Along with a group of soldiers, i was playing a sick and twisted game. Many of my comrades were lined up, across from me. Between these two lines was a "playing field". Guns where given to the players, children many of them, to run about the field. It appeared as though they were playing a game of broom ball, running about with various arms, firing blindly at us, as we picked them off from "their game". Being on the opposite side of the field as my comrades fired in my direction was interesting, but i managed. After taking one out, with a small side arm, a pistol, i stood. A young boy spun about with an assault rifle, firing past me. i froze, and somehow was not injured. Lifting the pistol i aimed at the child, and fired, hoping to retrieve the AK-47 for myself. The shot went off, and the child kept moving, i missed him. i watched him as he walked a few more steps and spun one last time, falling onto the ground, becoming another body to litter the field. He looked as though he was barely old enough to walk as he fell. i had not missed.
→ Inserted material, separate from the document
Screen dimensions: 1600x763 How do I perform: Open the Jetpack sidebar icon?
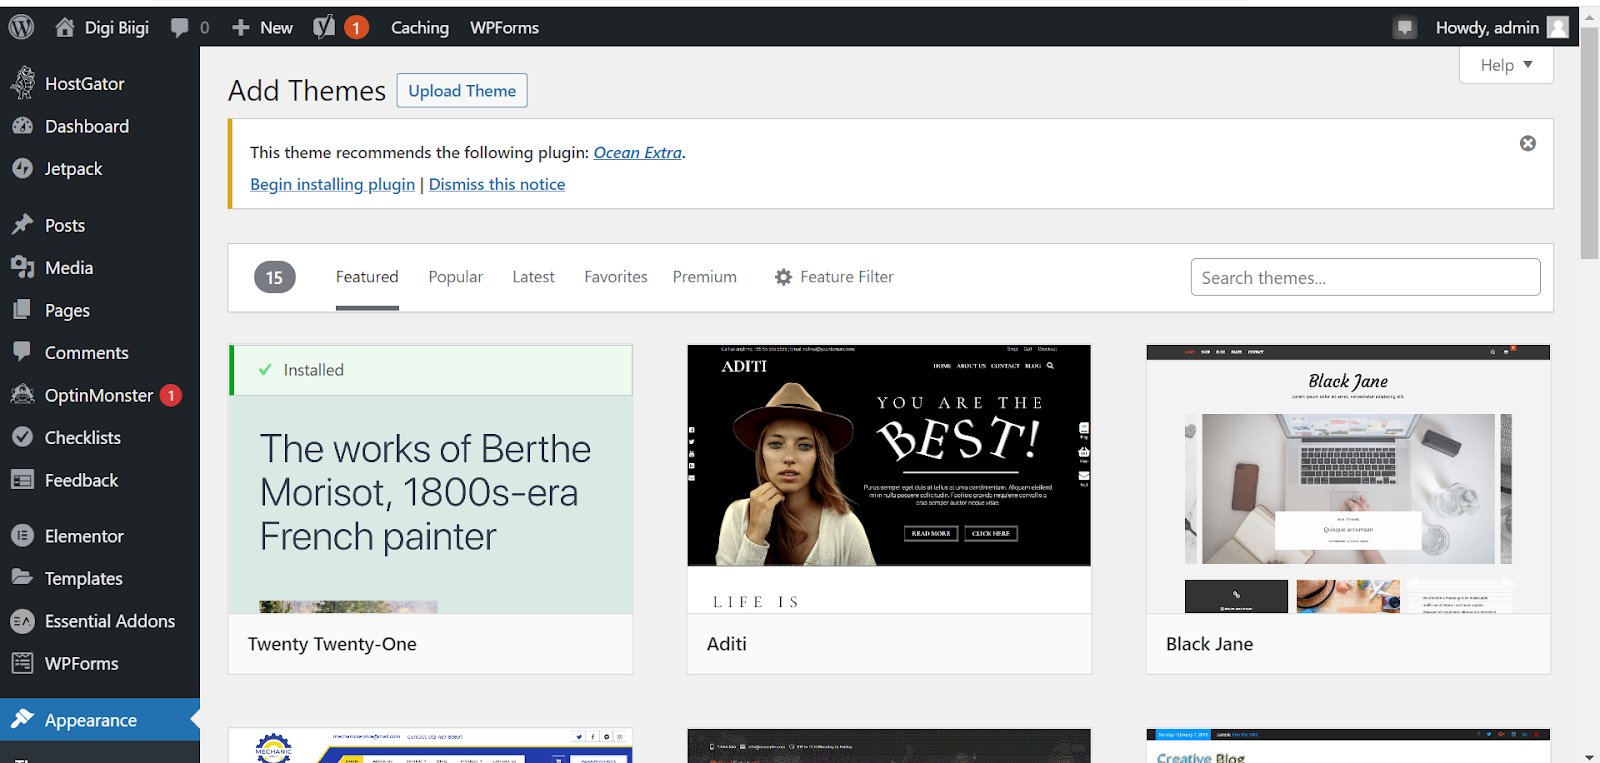tap(22, 169)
i ran over, picked up the rifle, and ran back to where i had been. Upon returning i heard voices in a snow bank.
(i must have asked who was in the bank.)
A girl, in her mid to late teens popped half of her head through the snow. Oh my, she seems to have managed to have hidden, along with maybe one or two others, avoiding death i could only hope.
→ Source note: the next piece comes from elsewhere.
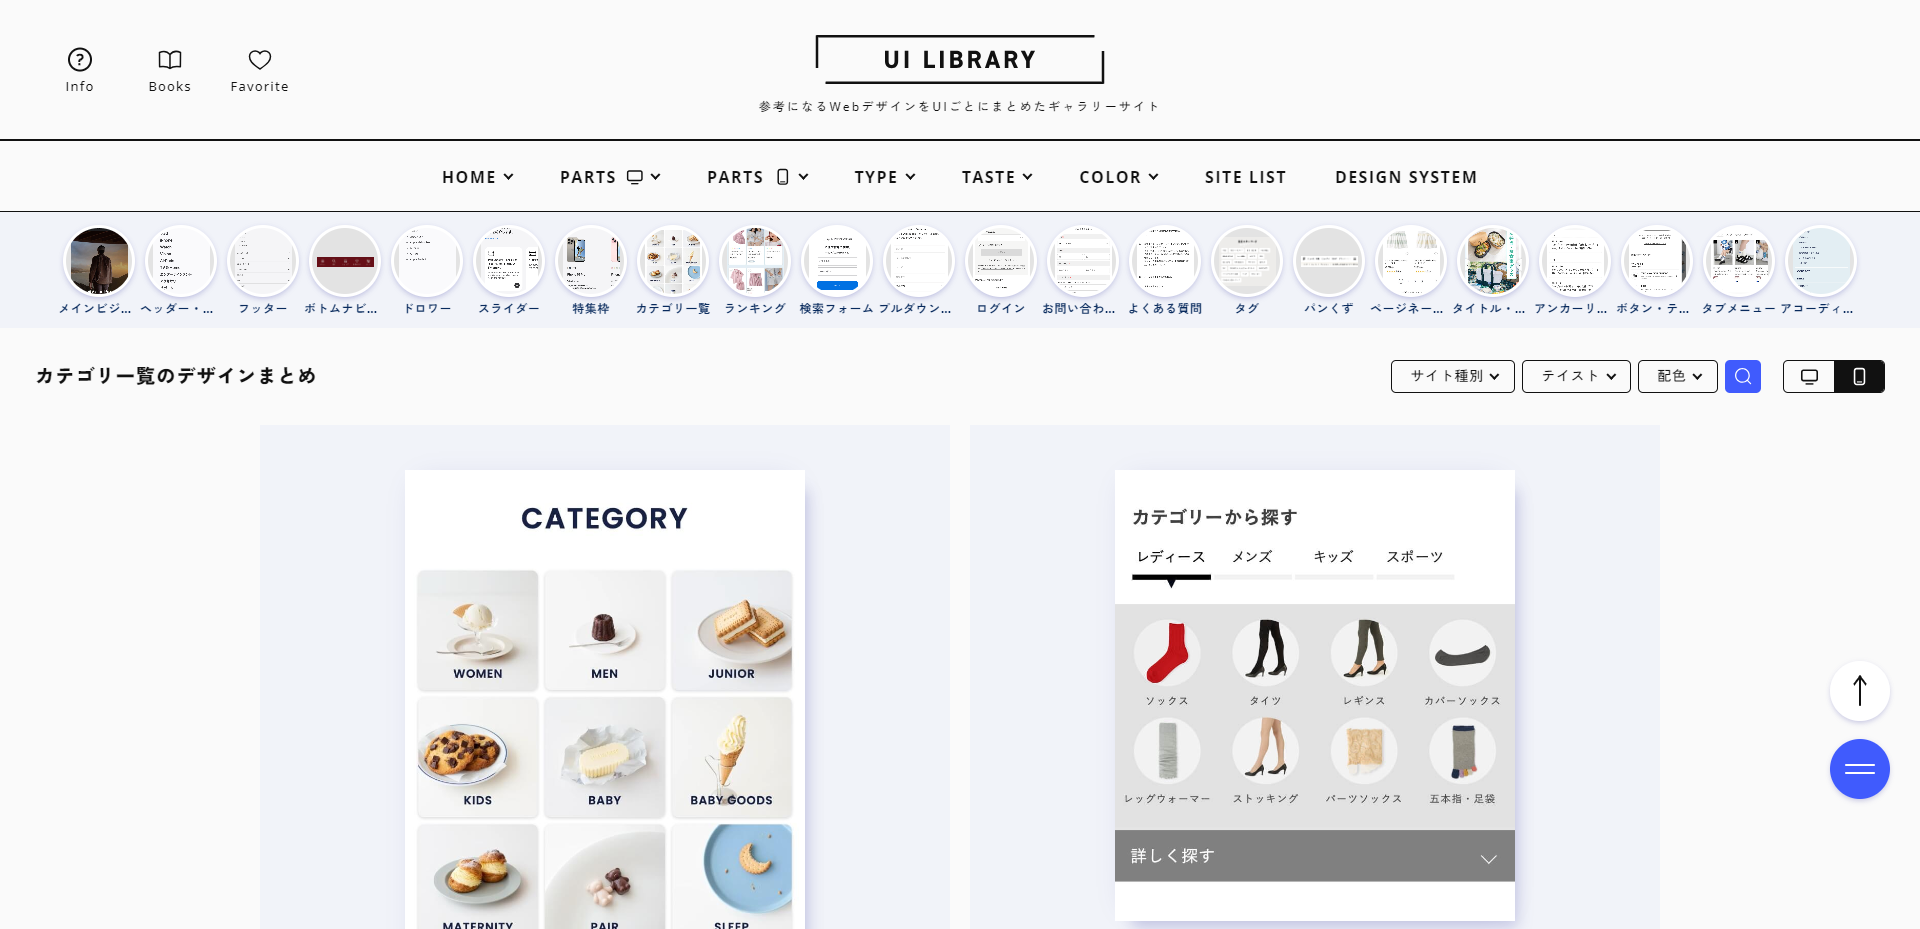The height and width of the screenshot is (929, 1920).
Task: Switch to desktop view toggle
Action: coord(1809,376)
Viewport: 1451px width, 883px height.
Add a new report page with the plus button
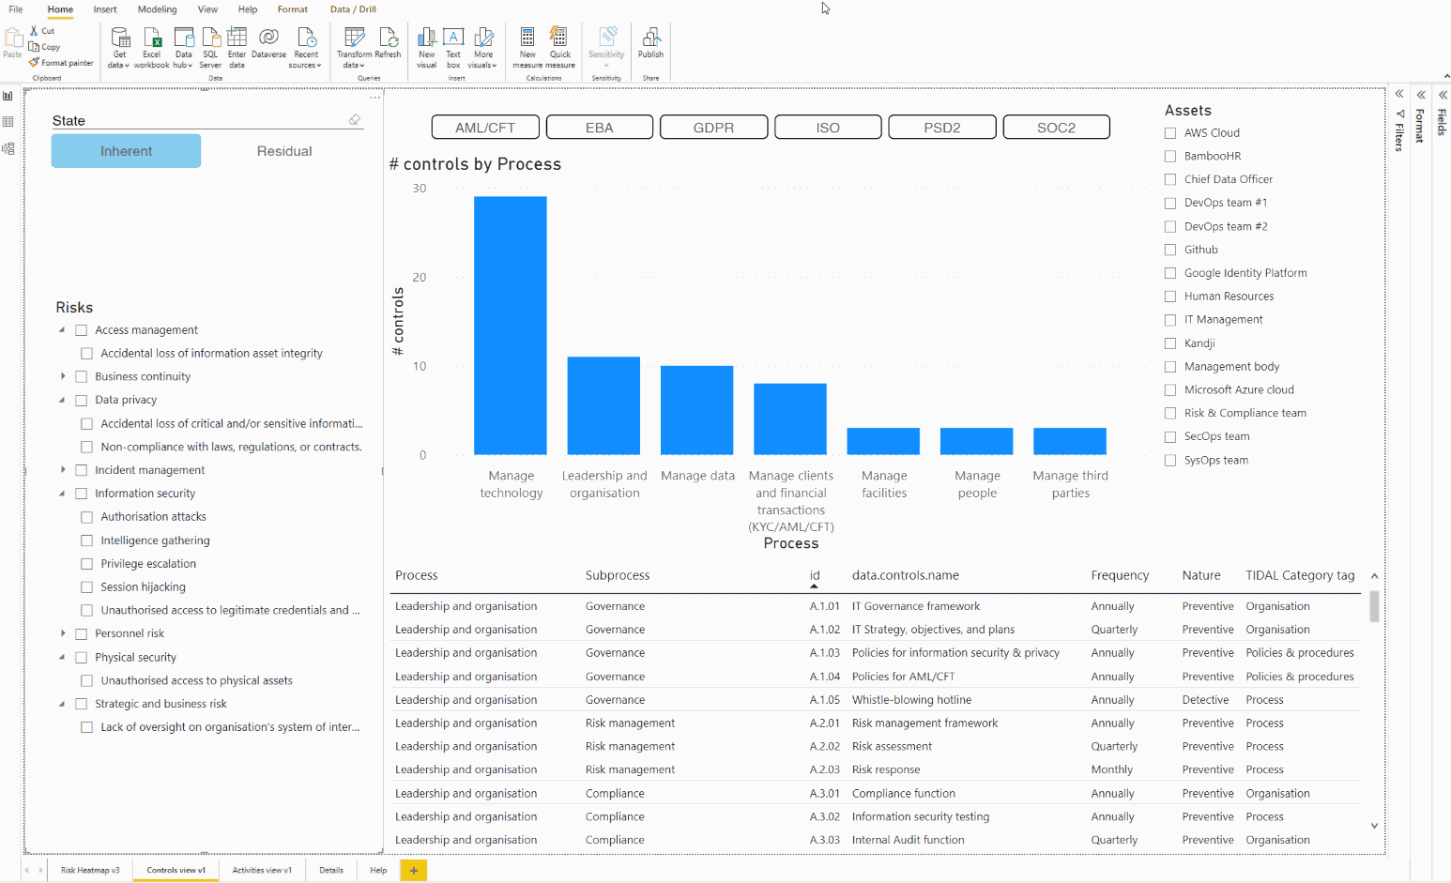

"God is close to us here," she said. It was apparent that she had stayed at the base of the bluff, maybe being 5-6 feet high at most; overnight while it snowed they had stay here.
"They will find and kill you," i said to her. She flinched a bit at my words. i was not going to reveal their position. If they could stay here, hiding, and live, would be a wonderful thing.
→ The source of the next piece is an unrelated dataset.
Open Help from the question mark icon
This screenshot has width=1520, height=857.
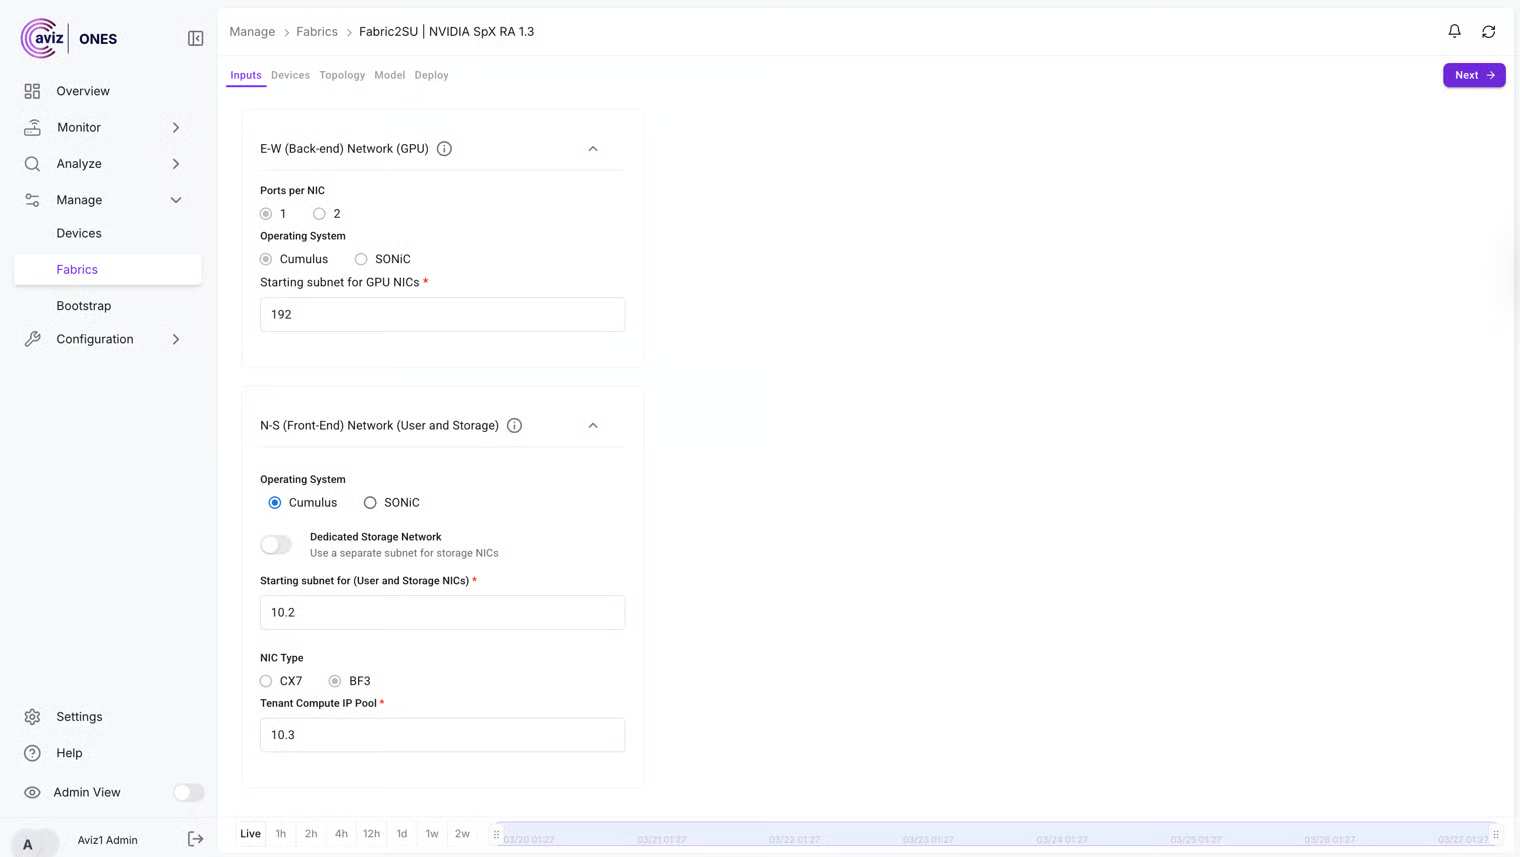(x=33, y=753)
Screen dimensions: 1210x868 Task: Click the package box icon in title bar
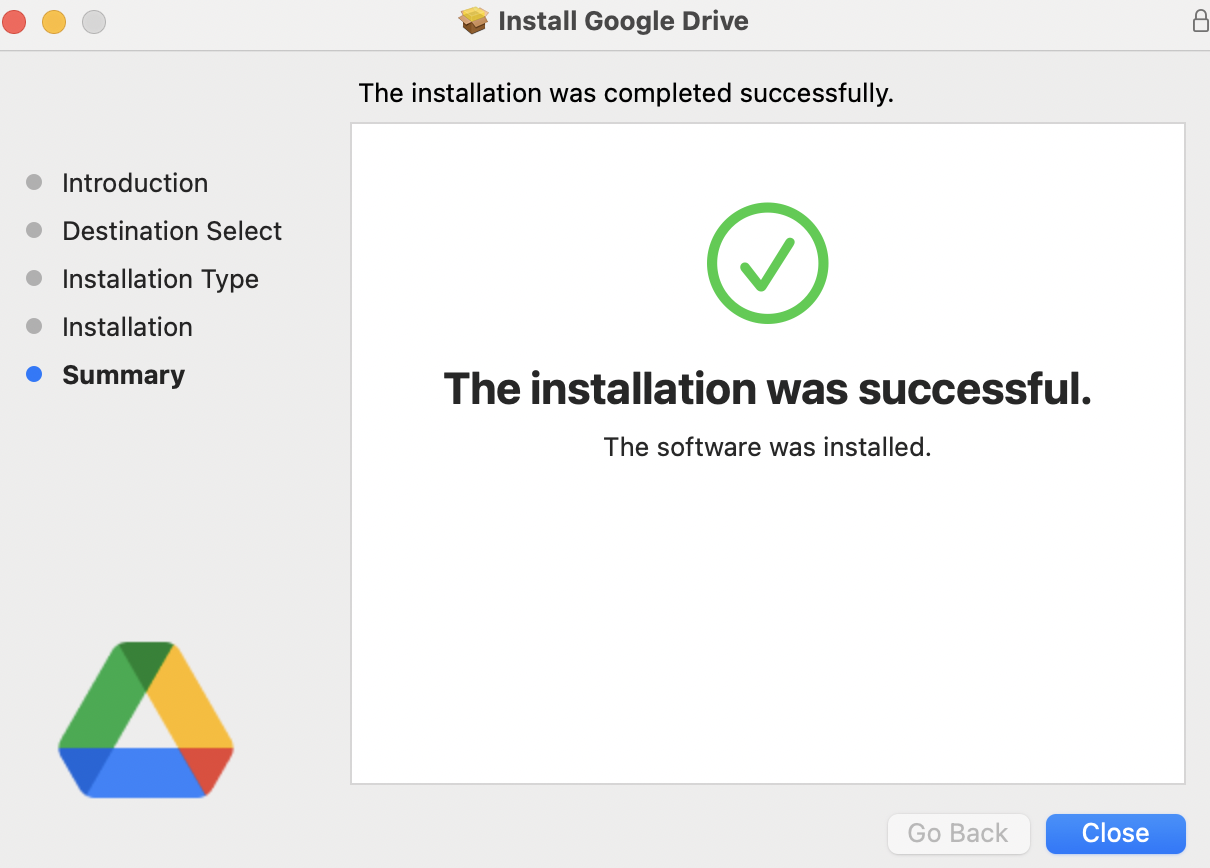pos(473,20)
"Pray to GOD and ..." i trailed off. There was so much i wanted to say, and no time to say it. If i were caught talking to this girl in the snow, i would more than likely be killed myself, and my talking to her would show that someone else was here besides myself. "i'm an American," i began telling her, "from the state of Minnesota." i was not proud of what i was doing, i did not want to do what i was doing: killing people. It seemed to be hard on both of us, and was very emotional. She kissed my chin several times as i continued, "i have a family, four, a mother, father, sister...". i looked back to see men on the other side of the field, looking around, and told her to get down further.
The dream ended somewhere around here. i will admit, i think it's a bit awkard, but at the same time really cool. Awkward being the kissing, though it was meant for comfort and careing. Cool because it didn't make sense from a world perspective. She had every reason to hate me, to want me dead, to spit on me and drive her nails into me. Or, from her position in the snow bank, covered spare her face, to stare coldly at me with her eyes. But she received me, she felt for me, even though i was killing what where probably her family and friends.
And so, you might see why i had many questions upon waking. How loveing would she had to have been to act in the way she was acting? How was it that she seemed to be at such peace? Could have i have risked my life in attempt to save hers? What does this mean for me? How can i be more loving? Do i really reflect the qualitys of Christ, and if not, what do i need to work on?